## Passage given
◆ ◆ ◆ ◆ ◆ ◆ ◆
Just over a year ago I made a radical change to WallE2’s form factor to improve it’s turning performance. Since then I have been making other changes and improvements to WallE3, including a recent successful effort to improve WallE3’s ‘rolling turn’ capabilities. Based on that, this post describes a similar effort to improve WallE3’s ‘spin turn performance.

To date, WallE3’s ‘spin turn’ performance has been lackluster at best. Rather than turning smoothly, it tends to ‘motorboat’ it’s way through the turn, starting and stopping several times through the turn. After achieving some success with smoothing out the ‘rolling turn’ feature, I decided to take another crack at ‘spin turn’.
◆ ◆ ◆ ◆ ◆ ◆ ◆
Dataset rows

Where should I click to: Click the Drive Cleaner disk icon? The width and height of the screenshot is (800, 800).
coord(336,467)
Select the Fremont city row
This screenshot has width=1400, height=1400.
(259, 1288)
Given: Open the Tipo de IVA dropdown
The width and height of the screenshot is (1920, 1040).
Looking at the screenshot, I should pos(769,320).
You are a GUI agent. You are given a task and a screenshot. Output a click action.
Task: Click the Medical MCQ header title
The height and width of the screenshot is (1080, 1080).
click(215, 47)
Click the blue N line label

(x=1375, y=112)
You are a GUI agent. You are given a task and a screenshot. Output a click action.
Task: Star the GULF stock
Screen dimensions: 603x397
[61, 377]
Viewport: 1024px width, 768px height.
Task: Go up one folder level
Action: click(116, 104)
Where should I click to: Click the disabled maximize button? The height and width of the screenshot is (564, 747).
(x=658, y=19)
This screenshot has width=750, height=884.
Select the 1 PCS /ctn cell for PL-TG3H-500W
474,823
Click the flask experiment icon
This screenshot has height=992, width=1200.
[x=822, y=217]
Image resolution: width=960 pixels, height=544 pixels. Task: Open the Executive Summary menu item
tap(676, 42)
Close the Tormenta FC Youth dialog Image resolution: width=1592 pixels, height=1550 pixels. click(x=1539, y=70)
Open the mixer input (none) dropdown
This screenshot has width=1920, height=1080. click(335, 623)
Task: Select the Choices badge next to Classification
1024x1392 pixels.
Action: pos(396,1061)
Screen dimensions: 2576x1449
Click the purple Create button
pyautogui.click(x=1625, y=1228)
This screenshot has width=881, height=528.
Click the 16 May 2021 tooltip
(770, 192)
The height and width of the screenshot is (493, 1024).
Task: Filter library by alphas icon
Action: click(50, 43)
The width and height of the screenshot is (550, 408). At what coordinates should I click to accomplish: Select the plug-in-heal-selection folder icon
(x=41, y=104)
◆ ◆ ◆ ◆ ◆ ◆ ◆
## Directive
According to the passage on WallE3's turning, what does the robot do during a spin turn instead of turning smoothly?

## Final result
It "motorboats" through the turn, starting and stopping several times.